Junto ao documento, a promotora de Justiça Kelly Cristina Barreto dos Santos encaminhou o Referencial Técnico para Implantação de Programas de Integridade nos municípios, lançado em fevereiro deste ano pela Rede de Controle da Gestão Pública de Mato Grosso, com o propósito de oferecer orientações técnicas unificadas, reduzir custos e promover sinergia entre as diversas iniciativas de integridade já existentes.
“O Referencial Técnico pode ser usado como guia prático e progressivo para ajudar os municípios a implantar ações de prevenção, detecção e resposta a desvios éticos e irregularidades, de acordo com suas capacidades técnicas, administrativas e orçamentárias, respeitando-se os níveis de maturidade de cada município”, explicou a promotora de Justiça na recomendação, acrescentado que a proposta é oferecer um caminho progressivo e viável para as administrações.

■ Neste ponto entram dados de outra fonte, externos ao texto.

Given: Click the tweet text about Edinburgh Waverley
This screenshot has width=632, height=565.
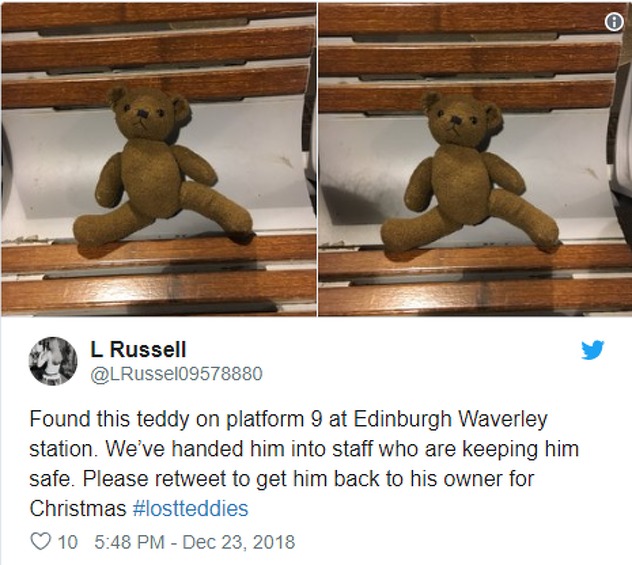Looking at the screenshot, I should [304, 463].
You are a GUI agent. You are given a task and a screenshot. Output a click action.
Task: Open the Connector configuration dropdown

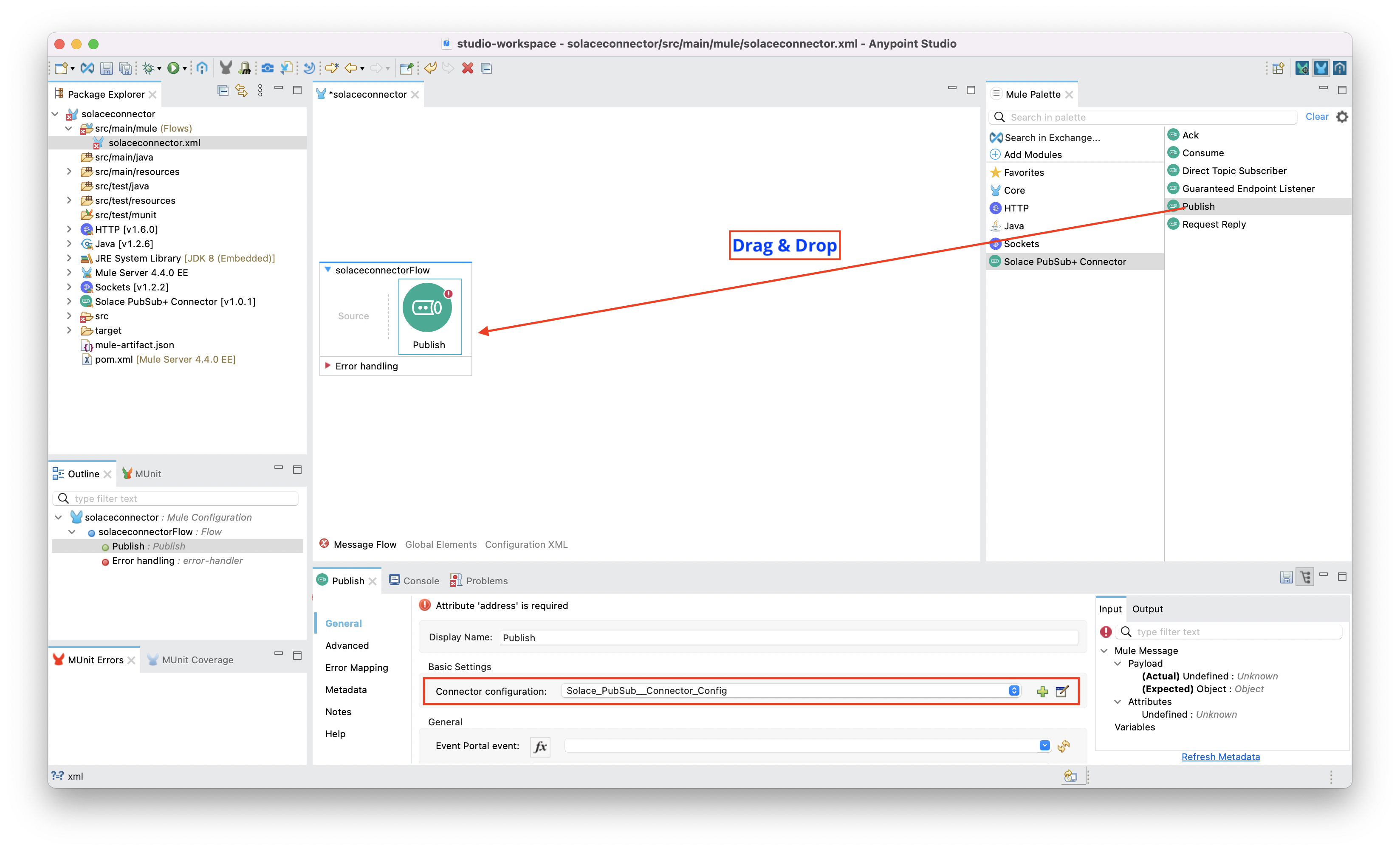1014,691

A notificação recomendatória orienta os gestores municipais a adotar uma série de providências para fortalecer a governança pública, entre elas: regulamentação da Lei Anticorrupção no âmbito municipal, instituição de programa de integridade, criação de código de ética, implementação de mecanismos de gestão de riscos e promoção da transparência e do controle social. Ao município de Denise foi recomendado também concluir o questionário de autoavaliação no sistema e-Prevenção no Portal Nacional de Contratações Públicas (PNCP) e instalar câmeras do programa Vigia Mais MT recebidas.
Exemplo positivo – O município de Barra do Bugres não foi alvo de notificação recomendatória devido ao estágio avançado de implementação de medidas de integridade de forma espontânea pela gestão municipal. Entre as iniciativas já adotadas estão a instituição de um comitê de governança e a criação do Código de Ética dos servidores públicos, demonstrando compromisso com boas práticas administrativas e com a proteção do patrimônio público.
Para a promotora de Justiça, o exemplo do município evidencia que é possível avançar em integridade sem a necessidade de intervenção ministerial. “Barra do Bugres demonstra que a adoção voluntária de medidas estruturantes fortalece a gestão pública e contribui diretamente para a eficiência e a transparência”, ressaltou.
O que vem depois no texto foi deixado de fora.